Enter the 2017 Si, on paper and from a physical standpoint the Si looks like it will fill its predecessor’s shoes nicely.  It produces 205 hp and 192 lb-ft of torque.  That’s 25 more hp and 15 more lb-ft of torque over the Sport version.  Si also trumps the Sport with features like a trick limited slip differential, adjustable dampers, sunroof, dual zone climate control, well bolstered and comfortable sport seats and comes in coupe and 4-door variations.  In translation though, the new Si is different.  It feels more refined, rewarding a driver with a beautiful chassis and precise aggressive handling.  Honda technicians must have spent countless hours ensuring the driving manners of the Si were spot on.  Unlike previous generations, the new Si is a fun driver’s car.  It remains flat in corners with minimal body roll, this is only improved with the adjustable dampers.  The limited slip differential ensures that hard exits during corners are met with ample traction assisted with Honda’s own torque vectoring system.  However, some may find the Si’s more tuned driving manner slightly harsh and tightly sprung.

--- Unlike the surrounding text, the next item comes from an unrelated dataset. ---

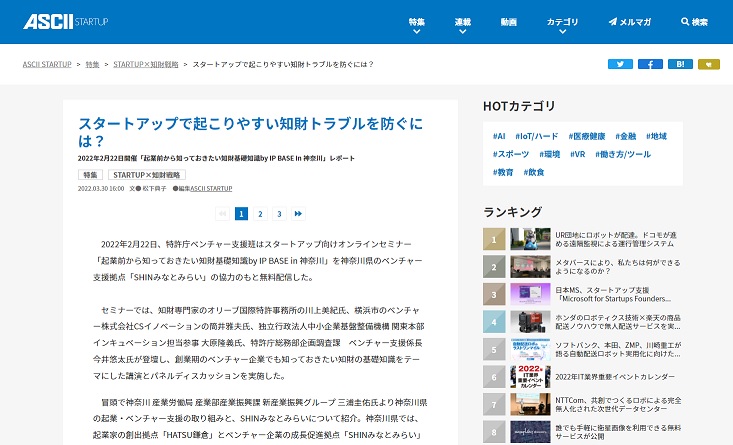Open ranking item 3 thumbnail
Viewport: 733px width, 445px height.
[x=529, y=294]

But, throughout this onrush of fun there’s something missing, oh yes, the screaming 4.  What we have in replacement is a capable turbo, producing low end grunt and everyday usable power, unlike previous generations.  But, oh how we miss that screaming 8000 rpm redline; what drew previous Si owners to the model may be missed, but, can I say, be forgiven.  The Si presents an all-round package at an exceptional price point, an increase in sophistication, a young businessman’s option and less a boy racer choice.  What it will require for those who know is a change in expectation, but, a welcome one.